--- Data records ---

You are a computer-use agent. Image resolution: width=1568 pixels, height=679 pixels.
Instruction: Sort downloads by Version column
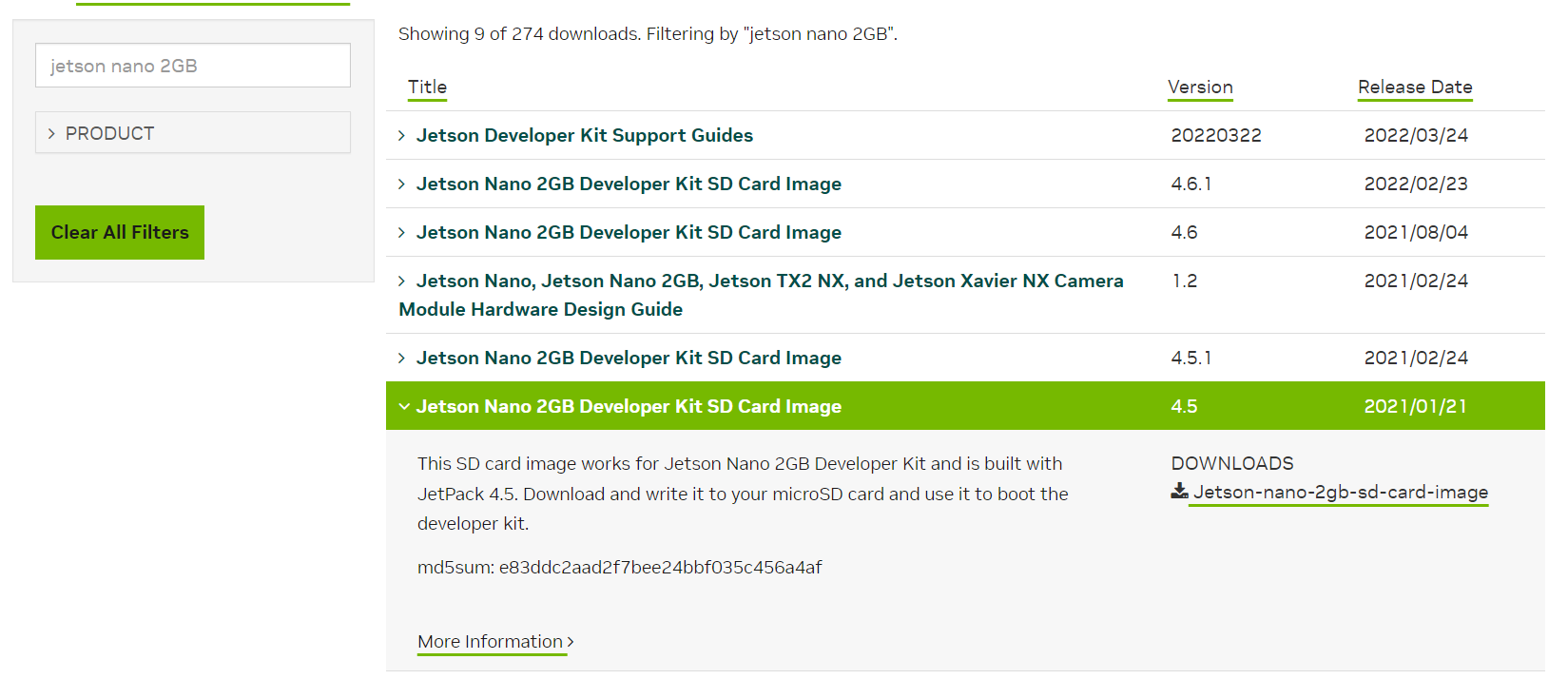1200,87
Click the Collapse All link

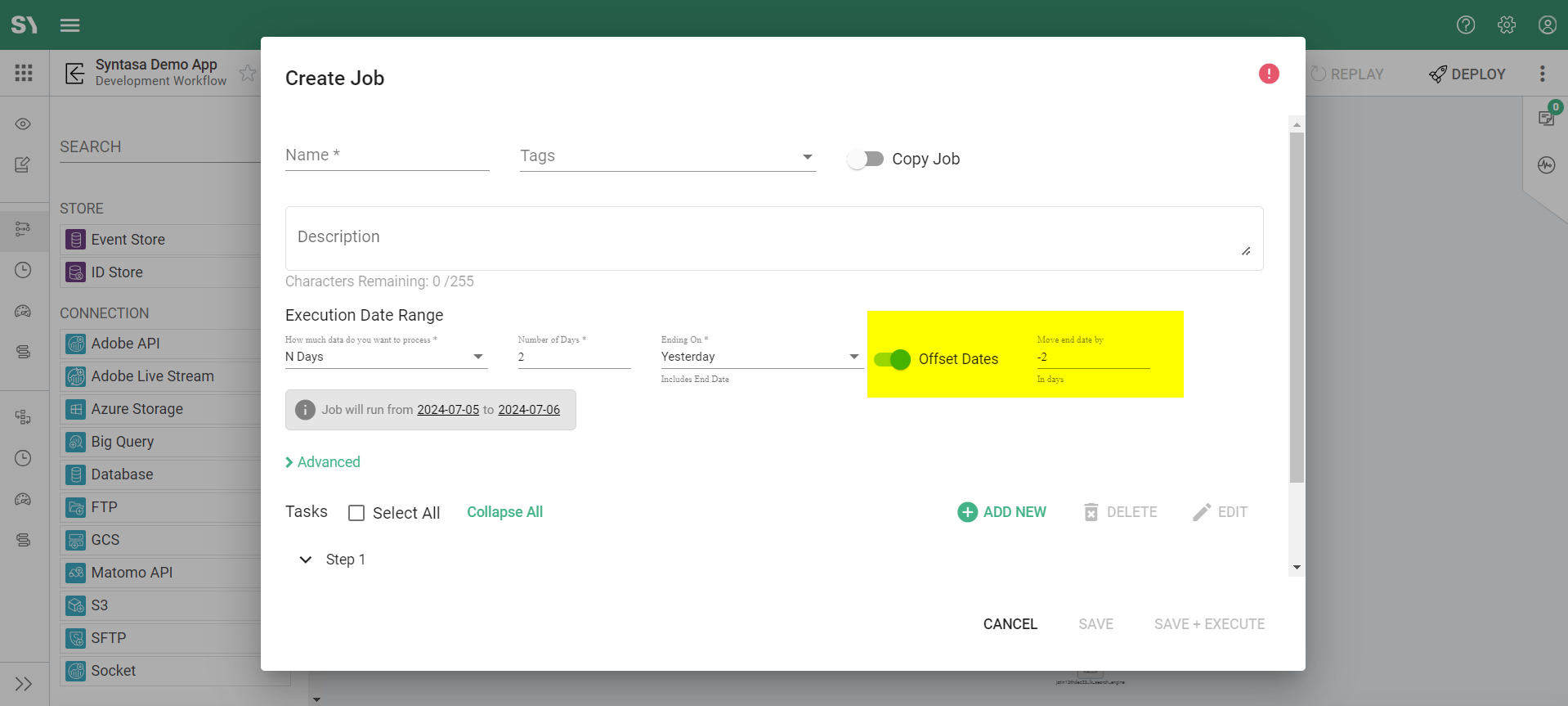[504, 512]
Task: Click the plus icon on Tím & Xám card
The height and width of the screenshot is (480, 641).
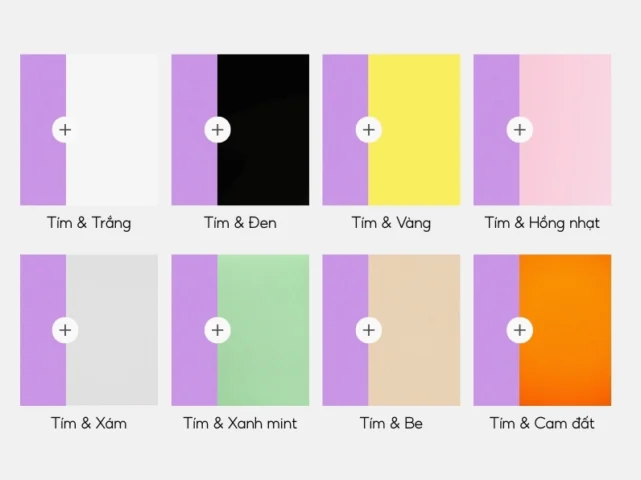Action: [65, 330]

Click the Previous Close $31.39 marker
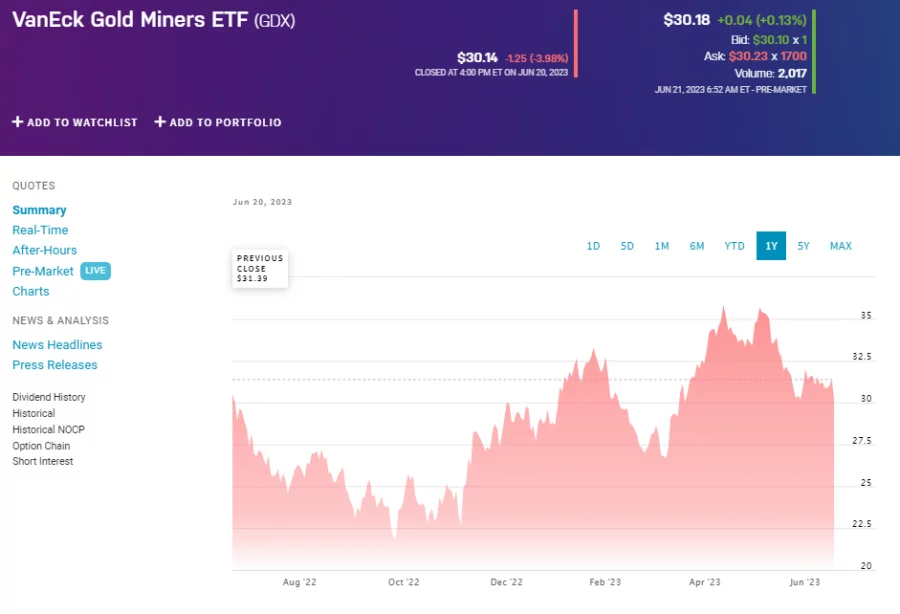tap(259, 267)
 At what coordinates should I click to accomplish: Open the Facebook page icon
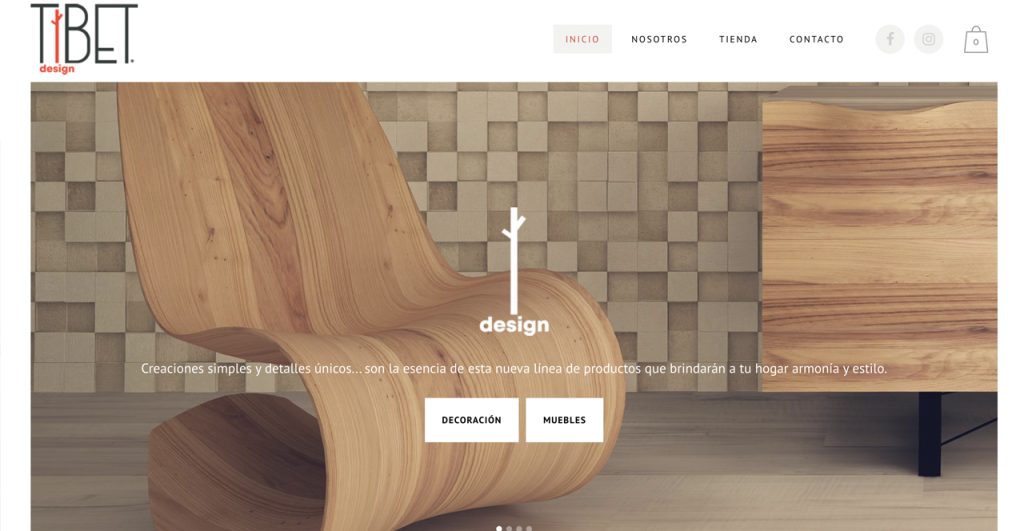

--- Problem requirements ---
Please work out how many lines of the listing hold the word "icon" and reply with only that number.

--- Solution for this exercise ---
2